- Interactive map of Chapman Field Park
- Type: Municipal
- Location: 13601 Old Cutler Road Miami, Florida, U.S.
- Coordinates: 25°38′37.15″N 80°17′14.64″W﻿ / ﻿25.6436528°N 80.2874000°W
- Area: 483 acres (1.95 km^{2}) 51 acres (0.21 km^{2}), land
- Created: 1949
- Operator: Miami-Dade Parks and Recreation Department
- Website: www.miamidade.gov/parks/chapman.asp

= Chapman Field Park =

Park in Coral Gables, Florida, US

Chapman Field Park is a 483 acre urban park in the southern part of Coral Gables, Florida, on historic Old Cutler Road. Of its 493 acre, 432 acre remain as mangrove forests and saltwater estuaries; 51 acre is developed as a park.

==History==
The property was first used as an army airfield in World War I. It was later declared surplus and in 1923 the United States Department of Agriculture began using 160 acre as a plant introduction garden. As early as 1940 the county expressed an interest in acquiring the remaining property.

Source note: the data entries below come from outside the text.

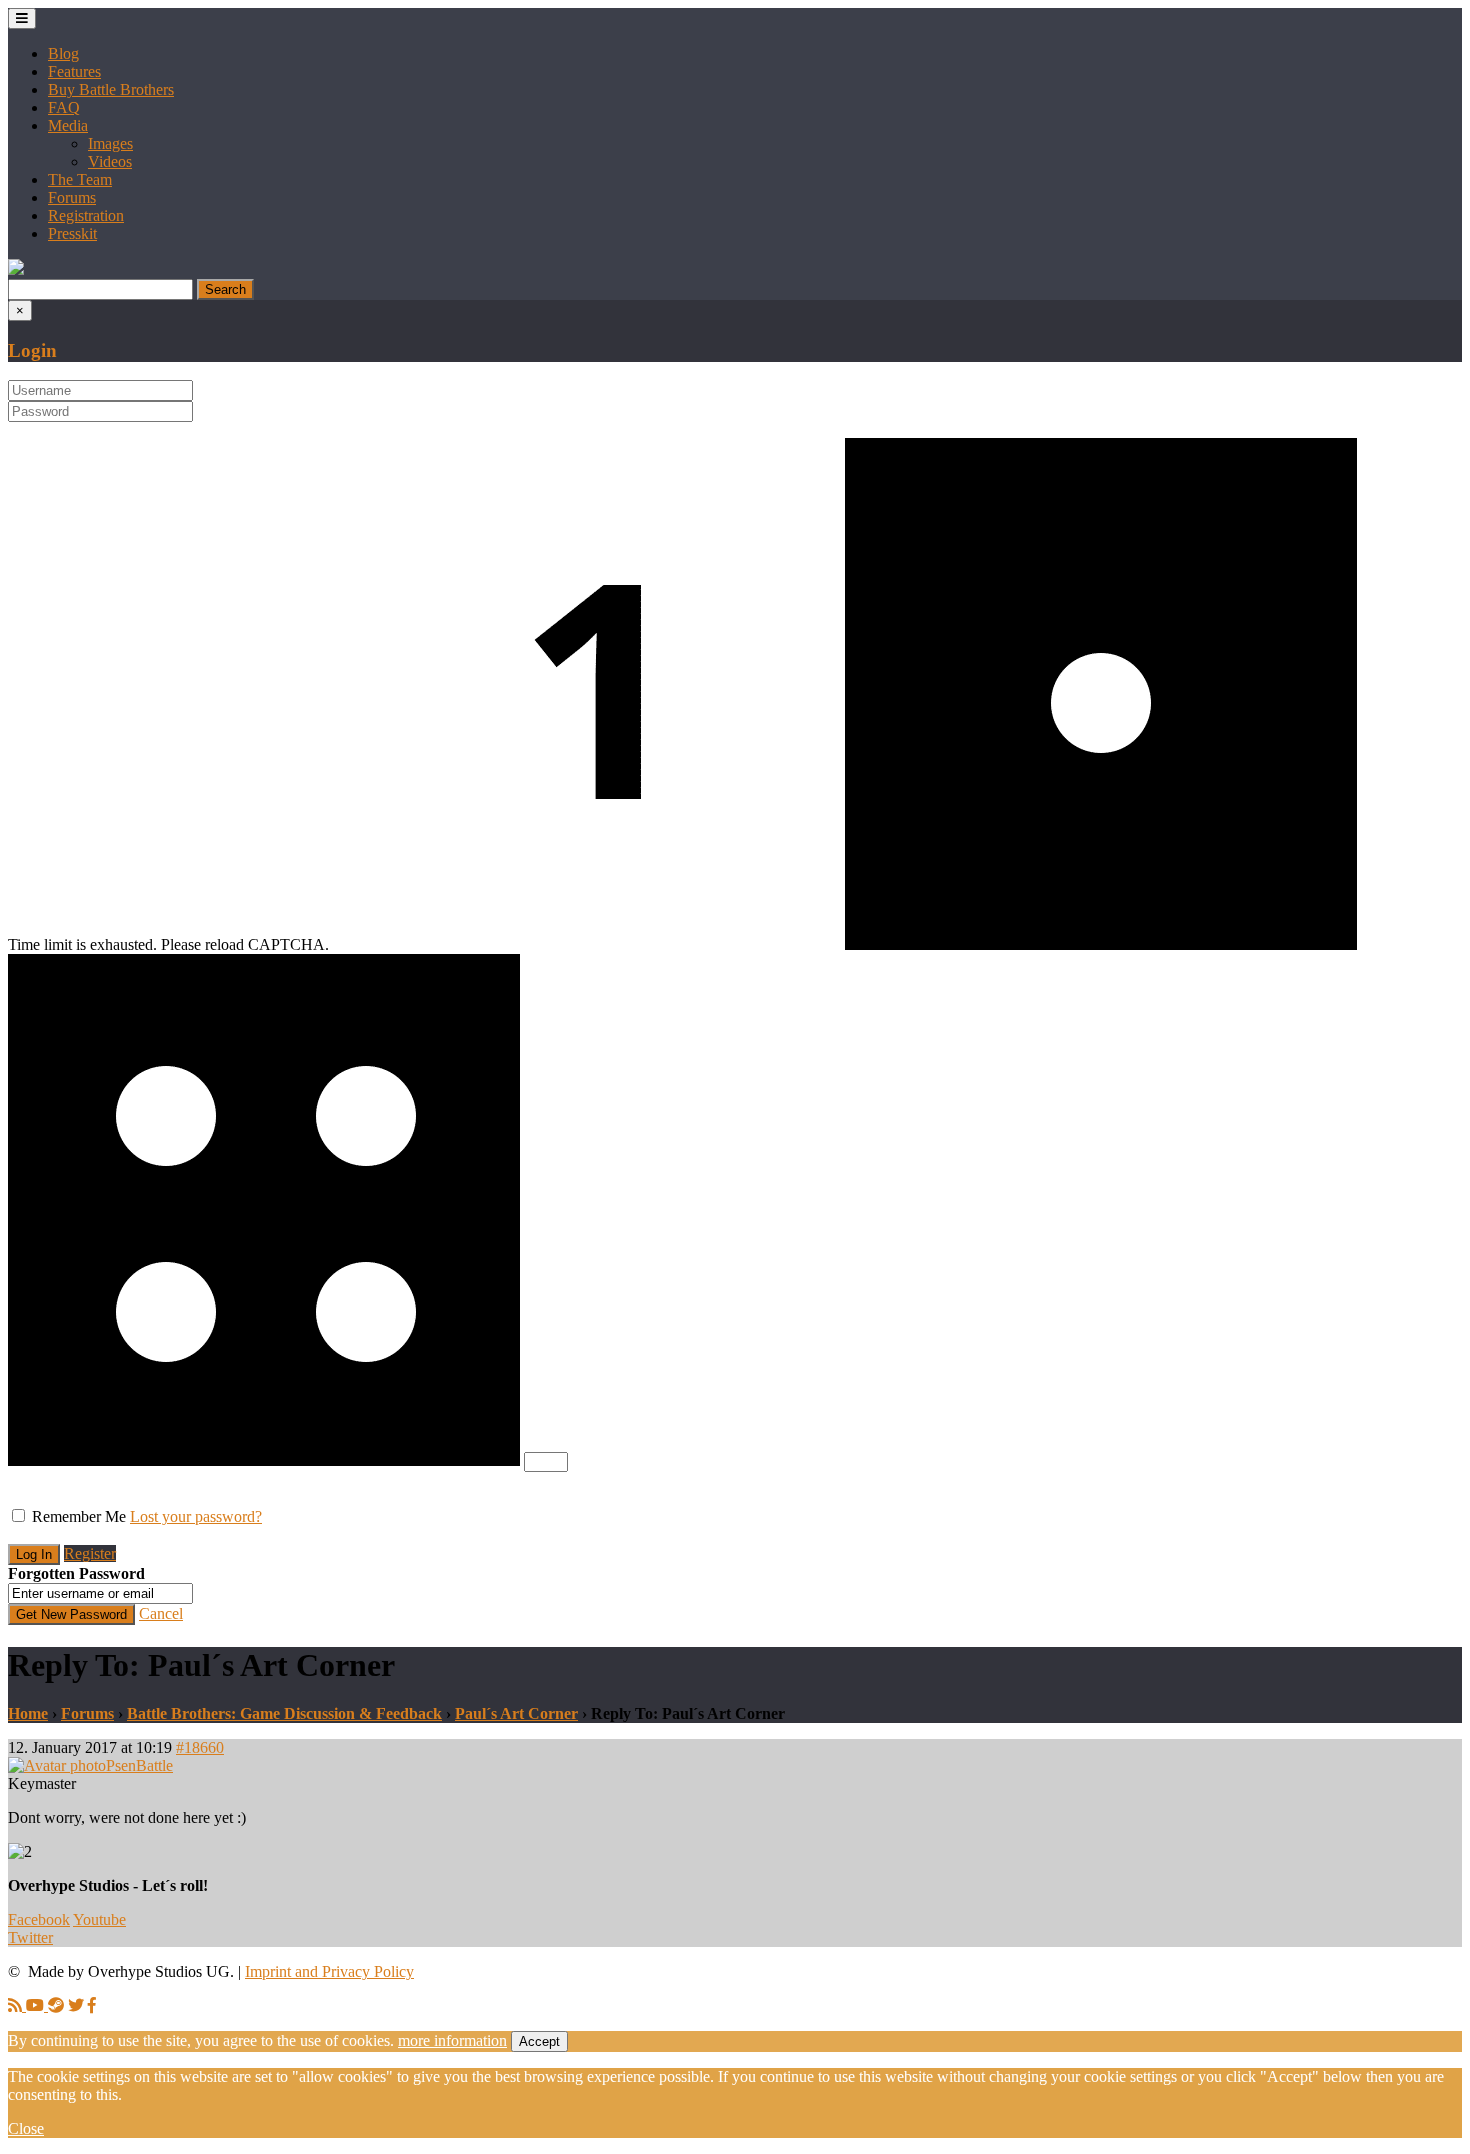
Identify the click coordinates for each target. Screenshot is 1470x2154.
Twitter (30, 1937)
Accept (539, 2041)
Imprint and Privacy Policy (329, 1971)
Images (110, 143)
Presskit (72, 233)
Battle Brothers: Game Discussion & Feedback (284, 1713)
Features (74, 71)
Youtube (99, 1919)
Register (90, 1553)
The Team (80, 179)
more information (452, 2040)
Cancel (161, 1613)
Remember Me (79, 1516)
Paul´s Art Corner (516, 1713)
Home (28, 1713)
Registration (86, 215)
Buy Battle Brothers (111, 89)
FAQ (64, 107)
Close (26, 2128)
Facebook (39, 1919)
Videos (110, 161)
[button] (16, 269)
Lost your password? (196, 1516)
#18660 (200, 1747)
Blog (63, 53)
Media (68, 125)
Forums (72, 197)
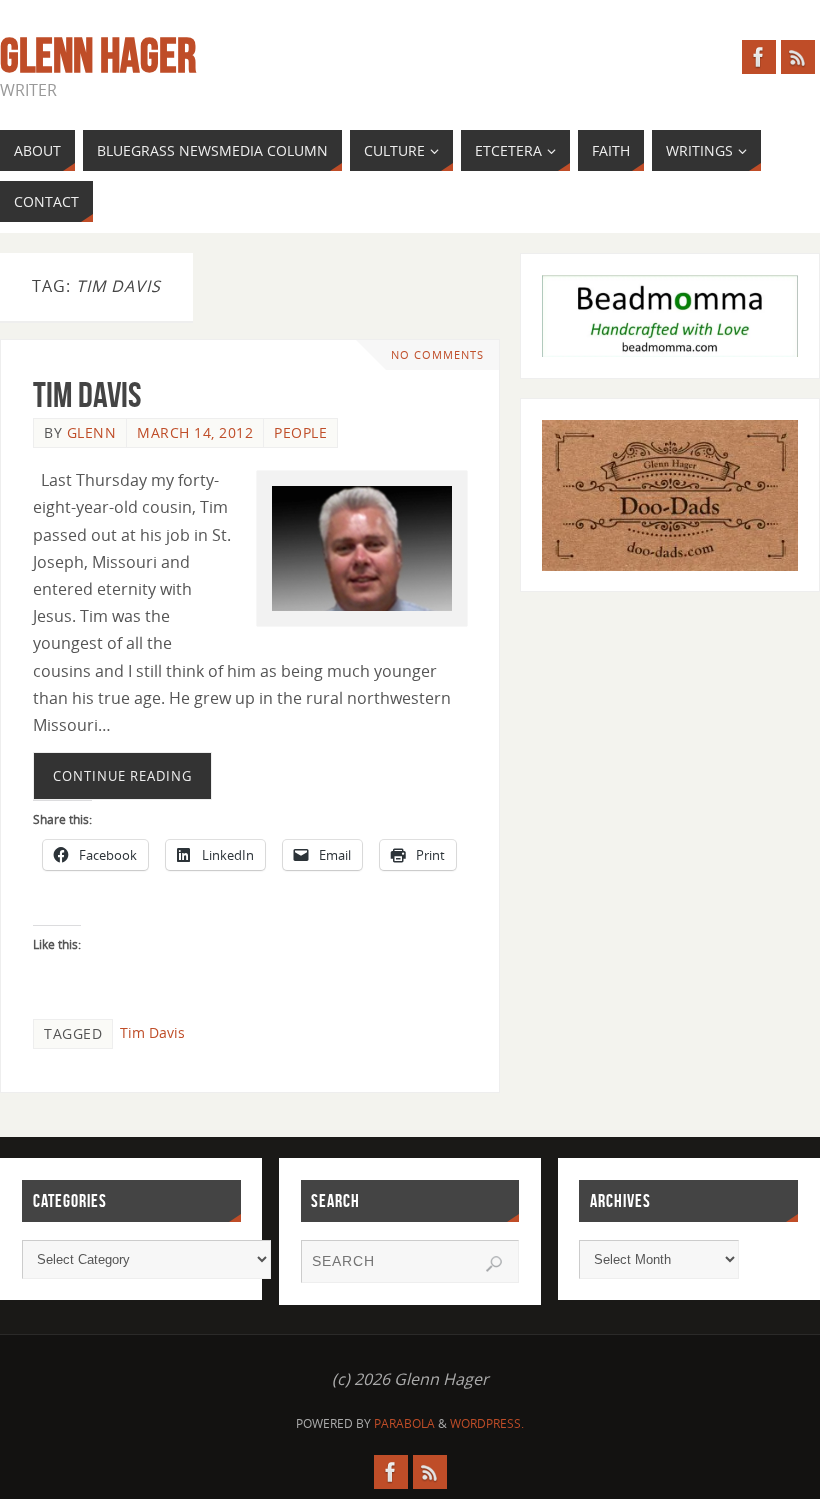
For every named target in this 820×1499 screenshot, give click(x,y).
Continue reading (122, 776)
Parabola (404, 1423)
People (300, 432)
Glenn (92, 432)
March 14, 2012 (195, 432)
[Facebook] (759, 57)
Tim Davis (87, 394)
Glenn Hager (98, 56)
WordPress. (487, 1423)
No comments (437, 354)
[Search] (494, 1264)
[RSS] (798, 57)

In 1947, an additional 37 acre was added to the garden leaving 633 acre, and the property was declared surplus by the War Department. In 1949, the University of Miami bought 150 acre for the Rosenstiel School of Marine, Atmospheric, and Earth Science and the county the remaining 483 acre.

The University of Miami did not utilize their portion and in 1956 a local developer took their portion under a long-term lease to build a golf course. This portion has gone through several owners.

As of 1990, it was called Deering Bay and owned by Armando Codina and others. The lease was extended through 2030. Little has been done to develop the park since the county acquired it in 1949. Money from the Decade of Progress bonds in 1972 led to the construction of three lighted baseball fields.

==Facilities==
The park features three baseball fields. Both the Howard Palmetto Khoury League and the Howard Palmetto Baseball/Softball Association formerly played at the park. The baseball/softball fields and related batting cages, etc. were closed due to environmental concerns (arsenic contamination) in 2014 and are now overgrown. There is a canoe and kayak ramp as well, which remain open and accessible.